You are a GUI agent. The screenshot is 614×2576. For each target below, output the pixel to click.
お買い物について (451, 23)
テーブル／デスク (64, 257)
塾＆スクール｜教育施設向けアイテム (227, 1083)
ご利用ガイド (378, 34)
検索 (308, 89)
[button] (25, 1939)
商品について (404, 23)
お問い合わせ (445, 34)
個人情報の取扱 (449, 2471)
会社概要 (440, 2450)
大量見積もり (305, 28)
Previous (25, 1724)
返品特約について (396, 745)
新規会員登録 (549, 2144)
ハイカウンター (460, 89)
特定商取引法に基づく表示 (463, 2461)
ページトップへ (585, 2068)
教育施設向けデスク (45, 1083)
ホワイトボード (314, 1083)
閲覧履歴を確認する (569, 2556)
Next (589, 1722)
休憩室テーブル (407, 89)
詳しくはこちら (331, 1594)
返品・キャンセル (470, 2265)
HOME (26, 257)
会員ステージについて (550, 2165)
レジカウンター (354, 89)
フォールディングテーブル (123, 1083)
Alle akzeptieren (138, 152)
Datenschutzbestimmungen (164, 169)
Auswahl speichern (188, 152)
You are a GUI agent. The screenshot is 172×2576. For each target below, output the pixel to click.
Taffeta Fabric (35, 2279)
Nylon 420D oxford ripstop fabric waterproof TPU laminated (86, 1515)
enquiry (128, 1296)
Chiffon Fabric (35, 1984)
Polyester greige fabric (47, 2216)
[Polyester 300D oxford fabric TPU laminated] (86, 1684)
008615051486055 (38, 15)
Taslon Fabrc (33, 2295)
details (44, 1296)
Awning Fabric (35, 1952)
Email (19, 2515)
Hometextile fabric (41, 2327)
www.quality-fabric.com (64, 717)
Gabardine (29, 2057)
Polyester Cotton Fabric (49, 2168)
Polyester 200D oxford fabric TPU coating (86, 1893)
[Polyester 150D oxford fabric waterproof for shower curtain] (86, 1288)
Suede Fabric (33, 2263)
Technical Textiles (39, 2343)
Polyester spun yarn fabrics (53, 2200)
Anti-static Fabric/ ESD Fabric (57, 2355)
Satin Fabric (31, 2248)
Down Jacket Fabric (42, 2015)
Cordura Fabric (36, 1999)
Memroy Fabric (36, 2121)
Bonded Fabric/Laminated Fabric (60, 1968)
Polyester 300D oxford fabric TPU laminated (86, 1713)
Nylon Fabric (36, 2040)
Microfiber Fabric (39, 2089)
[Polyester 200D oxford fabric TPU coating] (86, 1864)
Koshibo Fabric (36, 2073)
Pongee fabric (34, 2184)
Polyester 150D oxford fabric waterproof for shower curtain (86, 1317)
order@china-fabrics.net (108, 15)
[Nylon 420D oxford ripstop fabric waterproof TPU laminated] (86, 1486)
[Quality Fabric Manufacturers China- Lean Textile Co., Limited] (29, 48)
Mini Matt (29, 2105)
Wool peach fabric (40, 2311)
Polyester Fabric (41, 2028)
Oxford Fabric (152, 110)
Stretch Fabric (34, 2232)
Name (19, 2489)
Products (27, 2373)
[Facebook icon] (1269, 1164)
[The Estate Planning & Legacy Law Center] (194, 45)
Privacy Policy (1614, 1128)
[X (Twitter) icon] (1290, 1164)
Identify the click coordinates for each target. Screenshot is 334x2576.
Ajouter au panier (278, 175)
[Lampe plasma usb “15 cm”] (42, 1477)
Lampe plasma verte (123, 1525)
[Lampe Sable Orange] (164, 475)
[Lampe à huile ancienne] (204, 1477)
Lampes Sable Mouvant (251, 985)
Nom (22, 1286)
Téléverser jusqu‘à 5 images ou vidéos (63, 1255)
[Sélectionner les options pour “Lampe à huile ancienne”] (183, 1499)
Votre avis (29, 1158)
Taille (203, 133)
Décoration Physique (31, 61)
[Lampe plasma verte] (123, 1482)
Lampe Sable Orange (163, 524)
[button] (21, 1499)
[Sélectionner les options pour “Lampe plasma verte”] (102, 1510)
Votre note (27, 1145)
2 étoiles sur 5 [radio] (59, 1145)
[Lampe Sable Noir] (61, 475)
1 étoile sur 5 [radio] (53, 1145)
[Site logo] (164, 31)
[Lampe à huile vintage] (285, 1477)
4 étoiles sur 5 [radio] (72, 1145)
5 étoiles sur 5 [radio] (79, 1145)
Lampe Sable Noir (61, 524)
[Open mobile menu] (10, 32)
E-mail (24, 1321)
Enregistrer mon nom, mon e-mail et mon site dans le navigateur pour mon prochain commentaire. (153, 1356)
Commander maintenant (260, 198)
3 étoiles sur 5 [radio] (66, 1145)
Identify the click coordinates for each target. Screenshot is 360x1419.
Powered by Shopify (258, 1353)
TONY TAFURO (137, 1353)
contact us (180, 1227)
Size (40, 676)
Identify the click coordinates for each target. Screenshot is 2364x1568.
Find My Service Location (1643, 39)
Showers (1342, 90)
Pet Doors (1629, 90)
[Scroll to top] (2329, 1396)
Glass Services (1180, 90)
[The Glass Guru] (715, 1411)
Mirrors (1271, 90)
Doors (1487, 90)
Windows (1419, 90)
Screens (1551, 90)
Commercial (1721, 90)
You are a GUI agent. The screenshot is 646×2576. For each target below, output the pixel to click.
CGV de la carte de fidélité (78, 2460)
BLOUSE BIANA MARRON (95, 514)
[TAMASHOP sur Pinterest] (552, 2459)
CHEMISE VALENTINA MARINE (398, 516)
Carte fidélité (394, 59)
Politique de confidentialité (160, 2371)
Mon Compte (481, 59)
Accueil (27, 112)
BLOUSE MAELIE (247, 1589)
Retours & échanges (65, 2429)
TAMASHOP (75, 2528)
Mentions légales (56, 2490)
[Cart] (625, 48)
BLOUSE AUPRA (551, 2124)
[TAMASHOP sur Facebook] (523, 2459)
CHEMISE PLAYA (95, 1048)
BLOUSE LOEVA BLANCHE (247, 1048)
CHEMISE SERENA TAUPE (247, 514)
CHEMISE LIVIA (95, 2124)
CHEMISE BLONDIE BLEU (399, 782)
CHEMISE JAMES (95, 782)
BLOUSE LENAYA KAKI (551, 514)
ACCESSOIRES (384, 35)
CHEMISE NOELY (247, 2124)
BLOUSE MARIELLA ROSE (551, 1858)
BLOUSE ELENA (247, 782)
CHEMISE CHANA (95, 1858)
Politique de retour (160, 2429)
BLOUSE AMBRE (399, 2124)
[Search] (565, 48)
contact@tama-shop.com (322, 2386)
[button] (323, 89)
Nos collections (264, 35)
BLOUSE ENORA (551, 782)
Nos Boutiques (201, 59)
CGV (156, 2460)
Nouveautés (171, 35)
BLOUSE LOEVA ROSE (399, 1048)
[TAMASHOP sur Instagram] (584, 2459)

•••

▸ **Directions**
What lines above contain "pixel"? Copy them out.

▸ **Solution below**
You are a GUI agent. The screenshot is 614×2576. For each target below, output the pixel to click.
You are a GUI agent. The screenshot is 172×2576. For each target below, output the pixel to click.
You are a GUI agent. The screenshot is 646×2576. For each target below, output the pixel to click.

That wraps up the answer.